__WHAT IS NEEDED__: Transcribe the listing word for word, starting at the line that contains "Describe the element" and ending at the line that contains "center [50, 373].". Leave the pictures out of your answer.

----- PROVIDED INFORMATION -----

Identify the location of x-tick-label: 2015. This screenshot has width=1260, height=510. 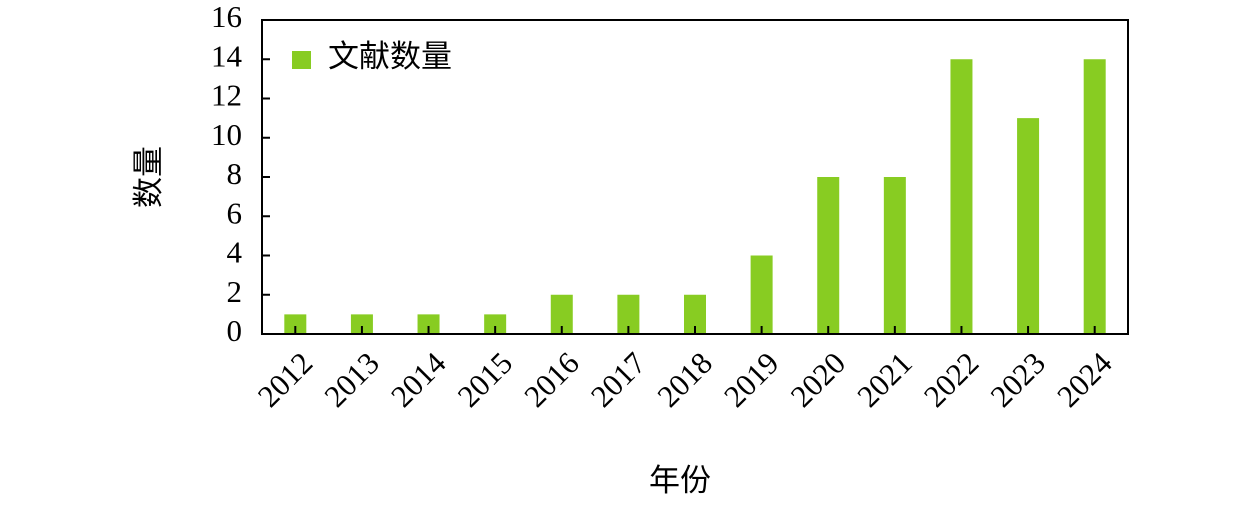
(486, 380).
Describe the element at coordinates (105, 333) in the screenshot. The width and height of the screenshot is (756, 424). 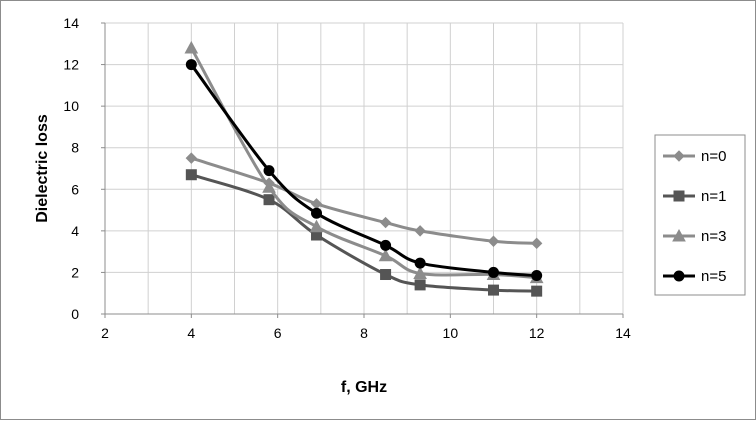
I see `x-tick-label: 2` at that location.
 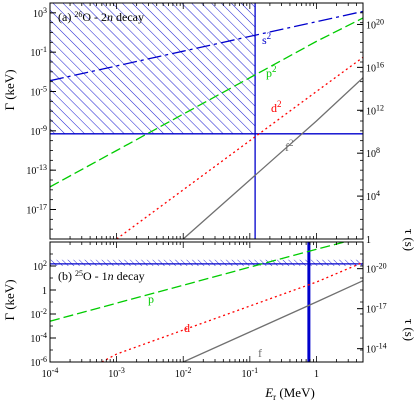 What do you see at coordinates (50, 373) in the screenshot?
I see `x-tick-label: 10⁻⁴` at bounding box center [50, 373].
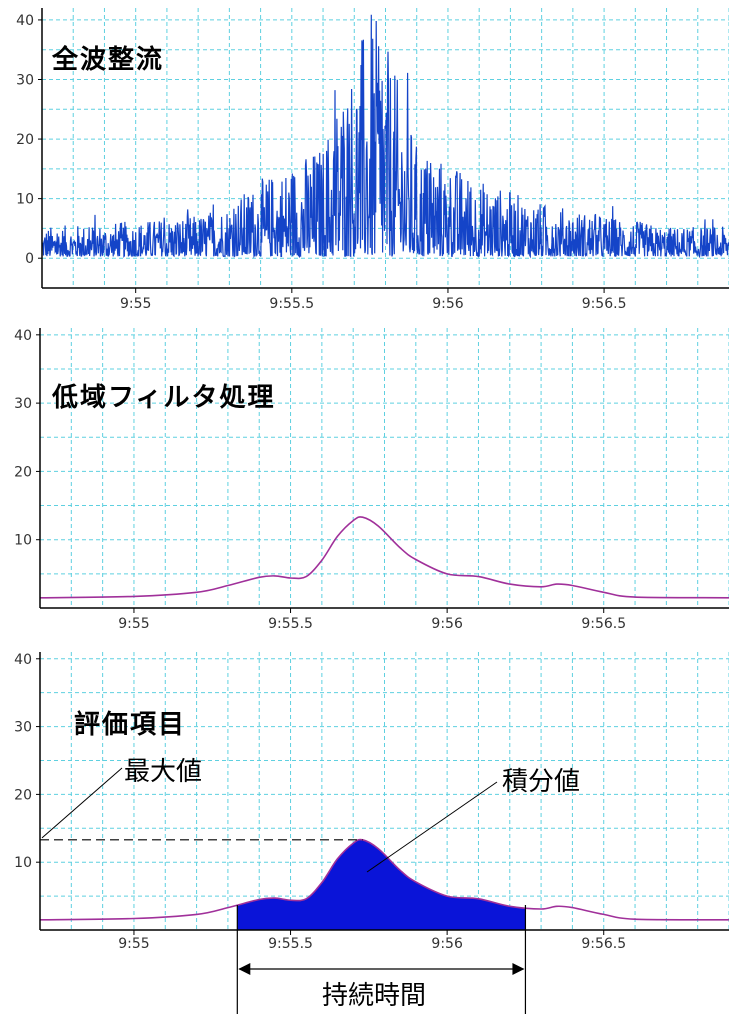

-----
----- PROVIDED INFORMATION -----

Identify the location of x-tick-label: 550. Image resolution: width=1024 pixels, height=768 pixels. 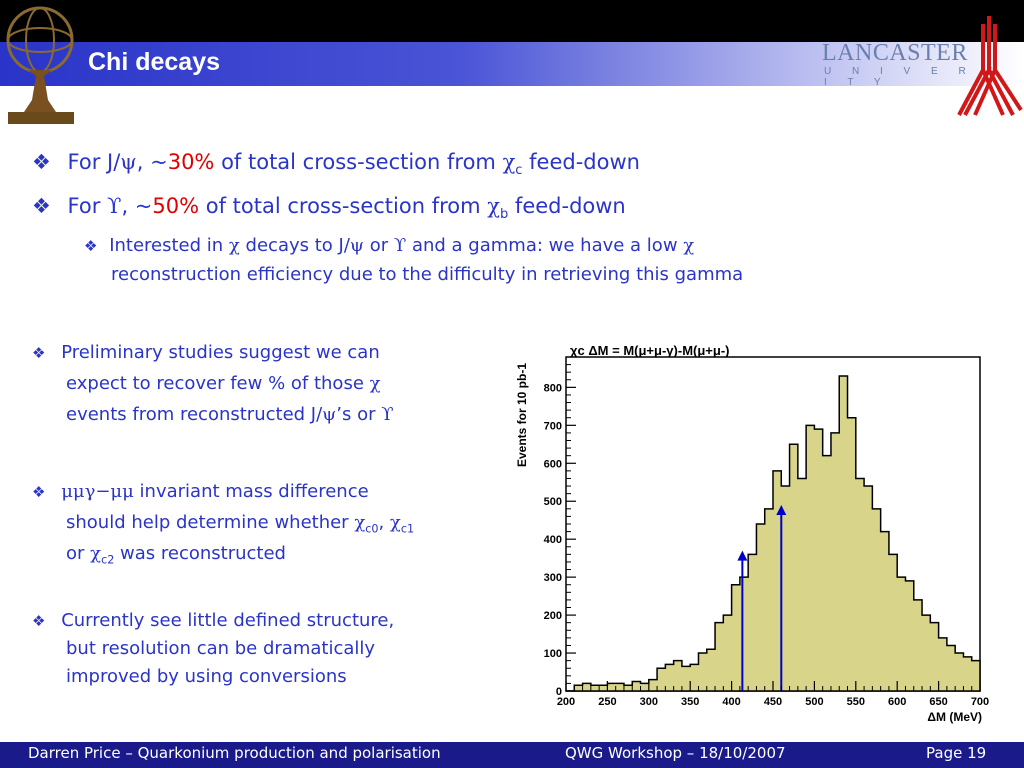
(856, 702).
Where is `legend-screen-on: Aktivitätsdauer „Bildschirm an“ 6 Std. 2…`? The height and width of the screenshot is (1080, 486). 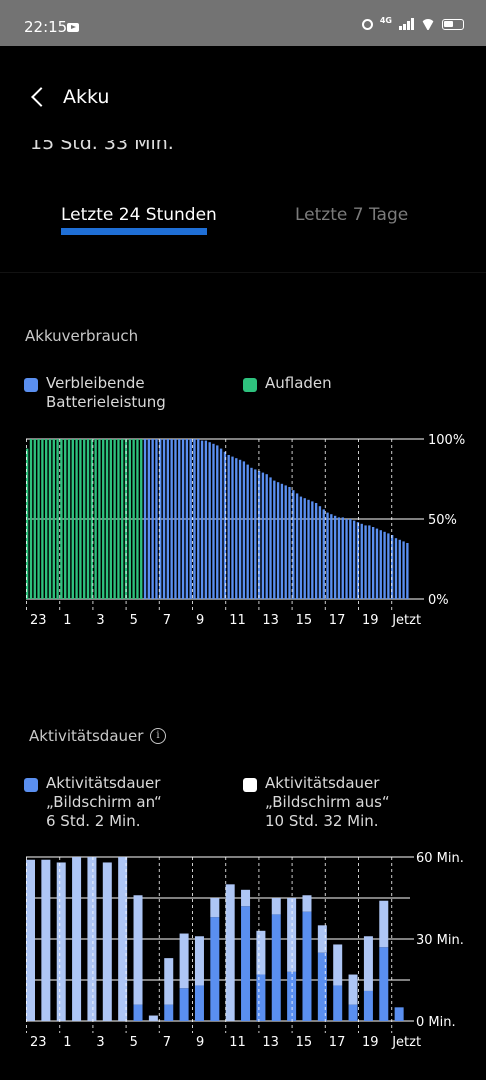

-----

__EXERCISE RESULT__:
Describe the element at coordinates (105, 333) in the screenshot. The width and height of the screenshot is (756, 424). 
I see `x-tick-label: 2` at that location.
  What do you see at coordinates (50, 373) in the screenshot?
I see `x-tick-label: 10⁻⁴` at bounding box center [50, 373].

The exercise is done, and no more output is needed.